### EXERCISE AIM
Repeat the lines of the data exactly, from the first one through the one that contains "Strategic Plan (193, 106)".

Dataset entries
____
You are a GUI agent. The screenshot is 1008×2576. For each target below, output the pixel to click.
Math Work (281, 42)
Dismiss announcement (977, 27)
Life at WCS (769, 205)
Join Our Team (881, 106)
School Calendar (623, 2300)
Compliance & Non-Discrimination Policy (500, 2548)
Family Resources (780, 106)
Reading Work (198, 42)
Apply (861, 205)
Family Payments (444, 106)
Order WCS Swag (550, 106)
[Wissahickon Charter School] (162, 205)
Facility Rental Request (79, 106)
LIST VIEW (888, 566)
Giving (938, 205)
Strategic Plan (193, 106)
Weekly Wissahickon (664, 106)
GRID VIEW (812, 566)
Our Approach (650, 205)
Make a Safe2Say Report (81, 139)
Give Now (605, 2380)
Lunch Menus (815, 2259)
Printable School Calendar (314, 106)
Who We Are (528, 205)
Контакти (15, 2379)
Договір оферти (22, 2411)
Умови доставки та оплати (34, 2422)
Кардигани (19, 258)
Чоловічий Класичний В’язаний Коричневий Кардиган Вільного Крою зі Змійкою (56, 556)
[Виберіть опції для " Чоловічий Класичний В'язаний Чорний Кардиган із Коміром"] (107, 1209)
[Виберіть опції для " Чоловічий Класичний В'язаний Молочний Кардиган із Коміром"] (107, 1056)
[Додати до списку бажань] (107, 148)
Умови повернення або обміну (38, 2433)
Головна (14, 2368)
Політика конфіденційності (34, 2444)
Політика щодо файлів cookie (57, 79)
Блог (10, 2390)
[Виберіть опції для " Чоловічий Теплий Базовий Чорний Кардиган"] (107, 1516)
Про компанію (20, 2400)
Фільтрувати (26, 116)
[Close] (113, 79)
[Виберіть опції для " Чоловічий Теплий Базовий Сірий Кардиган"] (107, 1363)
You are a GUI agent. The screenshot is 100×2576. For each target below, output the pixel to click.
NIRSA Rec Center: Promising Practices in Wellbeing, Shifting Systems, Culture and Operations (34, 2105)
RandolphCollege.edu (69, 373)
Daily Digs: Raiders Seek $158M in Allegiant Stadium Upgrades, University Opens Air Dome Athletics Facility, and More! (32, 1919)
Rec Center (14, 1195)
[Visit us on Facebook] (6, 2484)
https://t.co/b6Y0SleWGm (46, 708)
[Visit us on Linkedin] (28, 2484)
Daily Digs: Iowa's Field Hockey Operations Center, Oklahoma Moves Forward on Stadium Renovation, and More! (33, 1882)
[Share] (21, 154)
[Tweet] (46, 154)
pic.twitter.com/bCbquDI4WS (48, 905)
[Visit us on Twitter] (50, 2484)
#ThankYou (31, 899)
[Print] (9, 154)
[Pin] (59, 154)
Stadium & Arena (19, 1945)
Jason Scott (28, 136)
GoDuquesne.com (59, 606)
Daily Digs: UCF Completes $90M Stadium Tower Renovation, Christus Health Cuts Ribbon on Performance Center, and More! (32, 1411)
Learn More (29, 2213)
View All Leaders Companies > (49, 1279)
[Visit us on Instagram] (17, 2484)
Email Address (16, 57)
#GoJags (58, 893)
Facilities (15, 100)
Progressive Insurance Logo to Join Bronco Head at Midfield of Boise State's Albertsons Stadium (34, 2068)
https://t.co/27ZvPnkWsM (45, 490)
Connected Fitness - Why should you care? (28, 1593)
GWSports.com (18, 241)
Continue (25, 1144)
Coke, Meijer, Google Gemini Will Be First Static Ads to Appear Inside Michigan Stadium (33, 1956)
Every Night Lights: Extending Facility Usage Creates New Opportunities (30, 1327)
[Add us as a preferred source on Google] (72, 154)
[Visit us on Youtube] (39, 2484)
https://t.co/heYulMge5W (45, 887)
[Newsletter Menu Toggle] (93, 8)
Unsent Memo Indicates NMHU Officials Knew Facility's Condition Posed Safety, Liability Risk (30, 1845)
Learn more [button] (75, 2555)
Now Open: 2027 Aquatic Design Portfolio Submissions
____
### EXERCISE SOLUTION
You are a GUI agent. The screenshot is 1008×2576. For each target below, output the pixel to click.
Math Work (281, 42)
Dismiss announcement (977, 27)
Life at WCS (769, 205)
Join Our Team (881, 106)
School Calendar (623, 2300)
Compliance & Non-Discrimination Policy (500, 2548)
Family Resources (780, 106)
Reading Work (198, 42)
Apply (861, 205)
Family Payments (444, 106)
Order WCS Swag (550, 106)
[Wissahickon Charter School] (162, 205)
Facility Rental Request (79, 106)
LIST VIEW (888, 566)
Giving (938, 205)
Strategic Plan (193, 106)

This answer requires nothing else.